Un'altra caratteristica importante del polimero è quella di formare uno strato tridmensionale nel quale le molecole “galleggiano” e rimangono accessibili a 360 gradi, esponendo così tutti gli epitopi e i siti di legame disponibili. In questo modo e grazie a questa caratteristica i legami che si formano tra il target e il corrispettivo ancorato sulla superficie sono molto sensibili e specifici rispetto ad una tradizionale superficie bidimensionale.
Una volta realizzata la superficie polimerica, grazie ad una procedura standardizzata nei laboratori di ricerca e sviluppo della LLL le molecole sono pronte per essere spottate o legate. Per questa operazione bisogna tener conto e soprattutto tenere sotto controllo numerose variabili quali natura della proteina o della molecola da lavorare, temperatura, concentrazione, buffer di diluizione e concentrazione di tensioattivi per permettere alla soluzione di migrare nel disposito di spottaggio come è stato sopra descritto. Nel corso del progetto sono state predisposte le procedure operative per spottare gli anticorpi selezionati e le molecole di acidi nucleici.
L’array è di dimensioni 4x4. Nei quattro angoli sono stati realizzati 4 spot di controllo di Anti-human IgG umane marcate con Biotina alla concentrazione di 100-50-25 12.5 ug/mL. Al centro uno spot di controllo negativo con il solo buffer di spottaggio. A seguire per i rimanenti 12 spot di antigeni ricombinanti RAD20, RELT, TP53, SPP1, ANXA1.
Come controllo negativo è stato usato il Buffer di spotting.

Procedura di preparazione dell’array
Gli antigeni da spottare sono stati ricostituiti come da istruzioni del fornitore e poi diluiti alla concentrazione di 0,5-2 mg/ml in Print Buffer Il Fast Spotter è stato predisposto in modo da poter spottare array 5x5=25 spot utilizzando le 4 diverse posizioni del piatto di spotting con la rotazione dello stesso per spottare sullo stesso array 2 repliche di ciascuno dei 3 anticorpi specifici, 4 repliche del controllo positivo e una del controllo negativo.

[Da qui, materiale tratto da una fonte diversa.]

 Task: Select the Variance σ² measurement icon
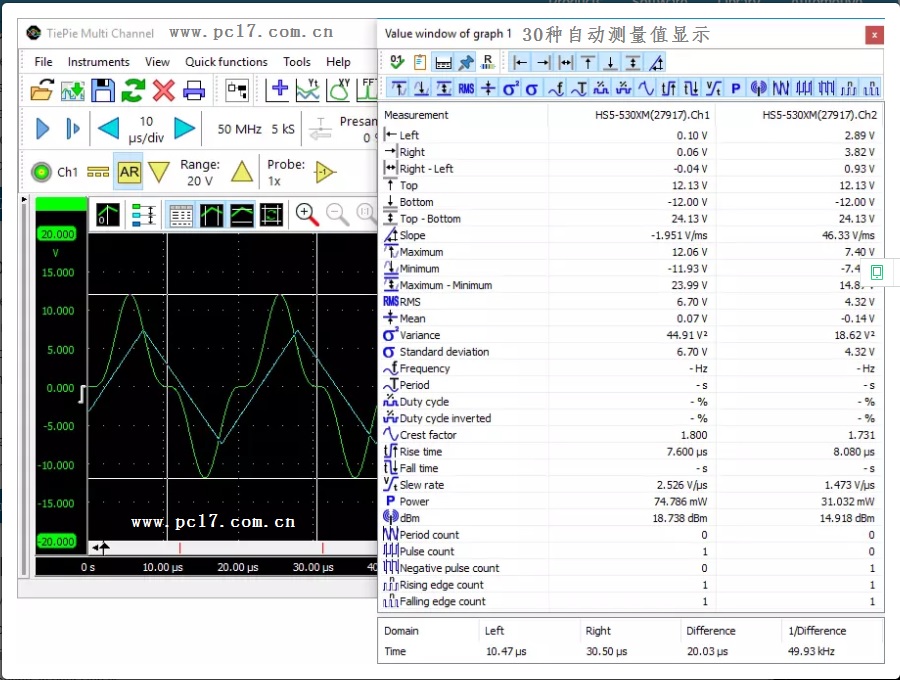click(510, 88)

Vedi figure sottostanti per avere un’idea dell’operatività del Fast Spotter


 

Schema procedura


 

Obiettivo di questo progetto è stato quello di sviluppare e validare una metodica diagnostica basata sull’uso di “protein microarrays” per identificare, nei sieri di pazienti con carcinoma mammario, autoanticorpi che siano di rilevanza nella diagnostica precoce.